GOAL OF THE EXERCISE
All of the entries are to be written out again verbatim.

MATERIAL PROVIDED
________
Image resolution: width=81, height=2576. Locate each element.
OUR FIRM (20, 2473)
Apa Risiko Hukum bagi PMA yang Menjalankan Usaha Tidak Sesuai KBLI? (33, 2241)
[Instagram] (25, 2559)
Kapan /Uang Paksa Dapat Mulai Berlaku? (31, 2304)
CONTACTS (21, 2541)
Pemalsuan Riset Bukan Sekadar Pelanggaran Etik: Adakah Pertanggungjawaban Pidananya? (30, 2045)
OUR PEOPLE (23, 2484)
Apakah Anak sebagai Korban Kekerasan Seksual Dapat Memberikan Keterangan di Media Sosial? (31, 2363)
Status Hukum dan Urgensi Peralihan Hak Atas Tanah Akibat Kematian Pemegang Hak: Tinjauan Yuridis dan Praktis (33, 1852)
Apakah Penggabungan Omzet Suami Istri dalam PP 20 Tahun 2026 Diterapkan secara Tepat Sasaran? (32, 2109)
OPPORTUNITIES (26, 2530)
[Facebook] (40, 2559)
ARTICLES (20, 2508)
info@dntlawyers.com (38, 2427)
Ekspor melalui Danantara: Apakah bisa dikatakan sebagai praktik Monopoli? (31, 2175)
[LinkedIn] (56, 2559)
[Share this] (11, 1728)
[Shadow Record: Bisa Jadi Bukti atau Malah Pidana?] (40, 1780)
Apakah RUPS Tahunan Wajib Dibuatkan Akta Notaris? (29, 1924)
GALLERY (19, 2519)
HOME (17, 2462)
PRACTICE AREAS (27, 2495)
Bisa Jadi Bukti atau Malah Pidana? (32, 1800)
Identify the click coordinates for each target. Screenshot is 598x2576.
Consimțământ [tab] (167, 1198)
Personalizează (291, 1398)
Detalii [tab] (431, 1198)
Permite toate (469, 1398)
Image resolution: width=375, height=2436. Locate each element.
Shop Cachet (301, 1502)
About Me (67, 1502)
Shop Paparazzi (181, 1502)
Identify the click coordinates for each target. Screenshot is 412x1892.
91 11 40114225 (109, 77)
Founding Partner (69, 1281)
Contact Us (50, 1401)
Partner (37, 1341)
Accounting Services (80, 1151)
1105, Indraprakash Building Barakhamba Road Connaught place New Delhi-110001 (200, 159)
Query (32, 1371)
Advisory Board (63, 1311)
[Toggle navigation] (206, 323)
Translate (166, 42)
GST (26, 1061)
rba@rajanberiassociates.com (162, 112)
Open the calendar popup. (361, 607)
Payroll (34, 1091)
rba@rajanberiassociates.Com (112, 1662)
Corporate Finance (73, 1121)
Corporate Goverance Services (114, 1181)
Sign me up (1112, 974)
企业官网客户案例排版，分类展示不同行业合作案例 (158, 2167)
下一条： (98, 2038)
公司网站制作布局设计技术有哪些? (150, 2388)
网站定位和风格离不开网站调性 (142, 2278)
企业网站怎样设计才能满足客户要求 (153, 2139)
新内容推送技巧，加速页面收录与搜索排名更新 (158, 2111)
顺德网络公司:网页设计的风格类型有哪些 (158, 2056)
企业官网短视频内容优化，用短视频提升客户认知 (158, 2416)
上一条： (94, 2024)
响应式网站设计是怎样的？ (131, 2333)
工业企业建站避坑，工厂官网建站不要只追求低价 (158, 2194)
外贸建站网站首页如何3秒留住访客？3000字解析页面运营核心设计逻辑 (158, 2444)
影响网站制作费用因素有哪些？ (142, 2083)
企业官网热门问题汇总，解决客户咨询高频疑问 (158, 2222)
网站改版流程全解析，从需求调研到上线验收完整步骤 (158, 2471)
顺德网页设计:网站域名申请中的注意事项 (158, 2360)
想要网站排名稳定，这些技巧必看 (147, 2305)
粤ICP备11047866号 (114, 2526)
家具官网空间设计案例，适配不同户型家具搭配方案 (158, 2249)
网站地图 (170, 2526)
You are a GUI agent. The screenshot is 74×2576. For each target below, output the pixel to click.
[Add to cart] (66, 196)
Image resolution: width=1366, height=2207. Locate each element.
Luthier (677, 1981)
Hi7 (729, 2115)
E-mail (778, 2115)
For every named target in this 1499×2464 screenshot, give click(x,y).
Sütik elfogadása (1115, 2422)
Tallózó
________
SOLUTION FOR THIS PROBLEM
Image resolution: width=81, height=2576. Locate each element.
OUR FIRM (20, 2473)
Apa Risiko Hukum bagi PMA yang Menjalankan Usaha Tidak Sesuai KBLI? (33, 2241)
[Instagram] (25, 2559)
Kapan /Uang Paksa Dapat Mulai Berlaku? (31, 2304)
CONTACTS (21, 2541)
Pemalsuan Riset Bukan Sekadar Pelanggaran Etik: Adakah Pertanggungjawaban Pidananya? (30, 2045)
OUR PEOPLE (23, 2484)
Apakah Anak sebagai Korban Kekerasan Seksual Dapat Memberikan Keterangan di Media Sosial? (31, 2363)
Status Hukum dan Urgensi Peralihan Hak Atas Tanah Akibat Kematian Pemegang Hak: Tinjauan Yuridis dan Praktis (33, 1852)
Apakah Penggabungan Omzet Suami Istri dalam PP 20 Tahun 2026 Diterapkan secara Tepat Sasaran? (32, 2109)
OPPORTUNITIES (26, 2530)
[Facebook] (40, 2559)
ARTICLES (20, 2508)
info@dntlawyers.com (38, 2427)
Ekspor melalui Danantara: Apakah bisa dikatakan sebagai praktik Monopoli? (31, 2175)
[LinkedIn] (56, 2559)
[Share this] (11, 1728)
[Shadow Record: Bisa Jadi Bukti atau Malah Pidana?] (40, 1780)
Apakah RUPS Tahunan Wajib Dibuatkan Akta Notaris? (29, 1924)
GALLERY (19, 2519)
HOME (17, 2462)
PRACTICE AREAS (27, 2495)
Bisa Jadi Bukti atau Malah Pidana? (32, 1800)
Identify the click coordinates for each target. Screenshot is 598x2576.
Consimțământ [tab] (167, 1198)
Personalizează (291, 1398)
Detalii [tab] (431, 1198)
Permite toate (469, 1398)
Image resolution: width=375, height=2436. Locate each element.
Shop Cachet (301, 1502)
About Me (67, 1502)
Shop Paparazzi (181, 1502)
Identify the click coordinates for each target. Screenshot is 412x1892.
91 11 40114225 (109, 77)
Founding Partner (69, 1281)
Contact Us (50, 1401)
Partner (37, 1341)
Accounting Services (80, 1151)
1105, Indraprakash Building Barakhamba Road Connaught place New Delhi-110001 (200, 159)
Query (32, 1371)
Advisory Board (63, 1311)
[Toggle navigation] (206, 323)
Translate (166, 42)
GST (26, 1061)
rba@rajanberiassociates.com (162, 112)
Open the calendar popup. (361, 607)
Payroll (34, 1091)
rba@rajanberiassociates.Com (112, 1662)
Corporate Finance (73, 1121)
Corporate Goverance Services (114, 1181)
Sign me up (1112, 974)
企业官网客户案例排版，分类展示不同行业合作案例 (158, 2167)
下一条： (98, 2038)
公司网站制作布局设计技术有哪些? (150, 2388)
网站定位和风格离不开网站调性 (142, 2278)
企业网站怎样设计才能满足客户要求 (153, 2139)
新内容推送技巧，加速页面收录与搜索排名更新 (158, 2111)
顺德网络公司:网页设计的风格类型有哪些 (158, 2056)
企业官网短视频内容优化，用短视频提升客户认知 (158, 2416)
上一条： (94, 2024)
响应式网站设计是怎样的？ (131, 2333)
工业企业建站避坑，工厂官网建站不要只追求低价 (158, 2194)
外贸建站网站首页如何3秒留住访客？3000字解析页面运营核心设计逻辑 (158, 2444)
影响网站制作费用因素有哪些？ (142, 2083)
企业官网热门问题汇总，解决客户咨询高频疑问 (158, 2222)
网站改版流程全解析，从需求调研到上线验收完整步骤 (158, 2471)
顺德网页设计:网站域名申请中的注意事项 (158, 2360)
想要网站排名稳定，这些技巧必看 (147, 2305)
粤ICP备11047866号 (114, 2526)
家具官网空间设计案例，适配不同户型家具搭配方案 (158, 2249)
网站地图 (170, 2526)
You are a GUI agent. The screenshot is 74×2576. For each target below, output the pixel to click.
[Add to cart] (66, 196)
Image resolution: width=1366, height=2207. Locate each element.
Luthier (677, 1981)
Hi7 (729, 2115)
E-mail (778, 2115)
For every named target in this 1499×2464 screenshot, give click(x,y).
Sütik elfogadása (1115, 2422)
Tallózó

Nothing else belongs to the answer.